Building Robust & Inclusive Democracy

About & Methodology

Learn about how teams can participate in the CES by purchasing survey modules, the sampling and weighting methods used to ensure representative data, and how the questionnaire is structured.

  • We invite you to join the 2026 Cooperative Election Study!

    Design

    We plan a national sample stratified by state, which permits the optimal study of congressional and state races and state politics, as well as the Presidential election. The 2026 survey will be conducted on the Internet and consist of a 20-minute pre-election wave and a 10-minute post-election wave.

    Content

    Half of the survey content will be Common Content, administered to all survey respondents, and half of the content will be team content (10 minutes pre-election/5 minutes post-election), administered to 1,000 respondents for each team. The CES Planning Group will design the Common Content. Common Content consists of a battery of questions asked of all respondents to capture commonly asked questions, such as vote choice, as well as a handful of items for which it is uniquely advantageous to have a very large sample. Each team will design its own team content.

    Deliverables

    The project will deliver a 1,000-person survey covering your team’s content; a Common Content survey that consists of a subset of questions asked of all subjects; and the validated vote for most subjects in the sample, where available. Team data will be embargoed for the private use of those participating teams for a term of one year after the delivery of the survey.

    Cost

    We have a pending proposal under consideration with the National Science Foundation, but they have not yet informed us of whether the project will receive funding in 2026.  If we receive our requested funding, the price of a module will be $14,000. However, if we do not receive NSF support the cost will be $18,500. To join the study, please contact Marissa Shih (marissa.shih@yougov.com) at YouGov and please indicate whether your team’s participation will be contingent on the reduced price or if you will purchase a module regardless of whether we receive NSF funding. Note that there is a limit on the total number of teams that can participate in this study, so if you are considering joining, please let us know as soon as possible. 

    Schedule

    • July 1, 2026:  FINAL Questionnaires due to YouGov
    • August, 2026: Test link to survey module sent to teams for review. Teams send edits back within 72 hours.
    • October, 2026:  Pre-election survey in the field.
    • Nov., 2026:  Post-election survey in the field.
    • March 2027:  Survey data delivered to teams.
    • Summer 2027: Voter-file matched survey data delivered to teams.

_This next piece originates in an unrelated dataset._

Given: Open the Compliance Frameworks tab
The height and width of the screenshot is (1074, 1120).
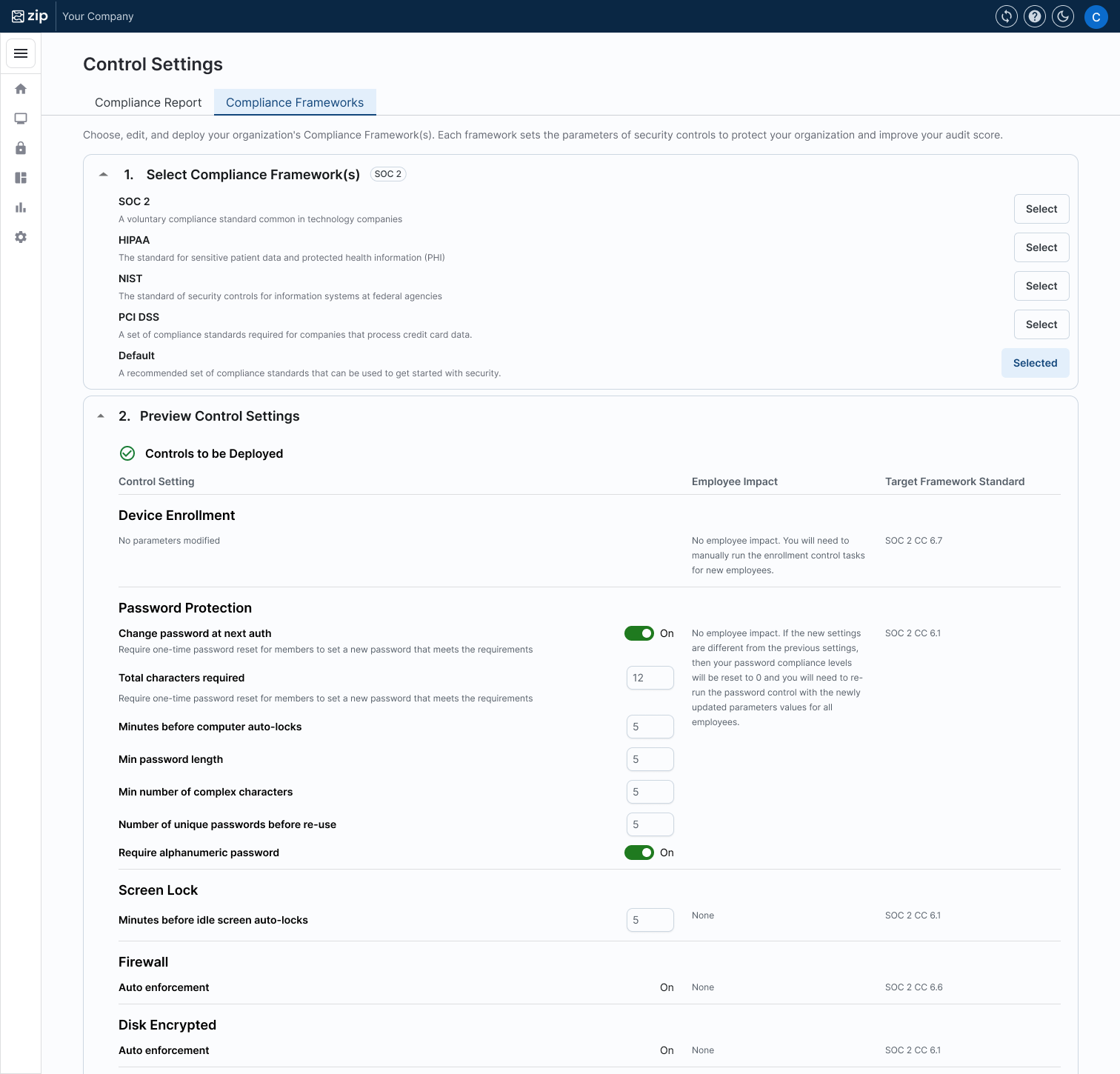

    For more information, data from previous studies, and announcements, visit the CES homepage

    For additional information about the technical details of the survey or for information on sharing a module with another team, please contact Marissa Shih (marissa.shih@yougov.com). For general questions about CES, please contact Brian Schaffner (brian.schaffner@tufts.edu).

  • The Cooperative Election Study (CES) is conducted by YouGov using a matched random sample methodology. In even years, the survey is fielded in two waves: pre-election (typically October through early November) and post-election (November through December). In odd years, the survey is one wave that occurs in November. 

    We employ YouGov's matched random sample approach, which draws a probability sample from the target population (using American Community Survey data) and then matches each target respondent with the most similar available respondent from YouGov's opt-in panel. Matching is conducted using a weighted Euclidean distance metric based on registration status, age, race, gender, and education. This produces samples that mimic the characteristics of random probability samples while being more cost-effective than traditional sampling methods.

    The sample is weighted using entropy balancing to match American Community Survey distributions on key demographics (gender, age, race, Hispanic origin, education) and their interactions. Weights are then post-stratified by additional variables including voter registration status, vote choice, and born-again status. Final weights are trimmed and normalized to equal sample size.

    Quality controls are applied to completed interviews before matching to the target frame. The large sample sizes enable analysis of legislative constituencies and rare events while maintaining reasonable precision across most states.

  • Common Content consists of approximately 15 minutes of questions, with about 10 minutes in the pre-election wave and about 5 minutes in the post-election wave. These questions are included on all administered surveys and amount to a 60,000 national adult sample survey. Common Content is asked at the beginning of each survey.

    In addition to these questions, YouGov provides demographic indicators, party identification, ideology, and validated vote.

    Team Content arises from institutions who purchase modules to the CES. Each research team that wishes to be involved in the project purchases a 1,000 person sample survey which is connected to the Common Content. Common content is asked of everyone, and then each individual team determines the other half of the questions asked of its 1,000 person sample. This amounts to 10 minutes of team content on the pre-election questionnaire and 5 minutes on the post-election questionnaire. A separate dataset is produced for each team’s content.

    Vote validation

    The CES matches respondents to voter files for purposes of validation of survey responses, including registration status, vote history, and party registration. CES offers validated registration and vote history for every election-year survey conducted since 2006.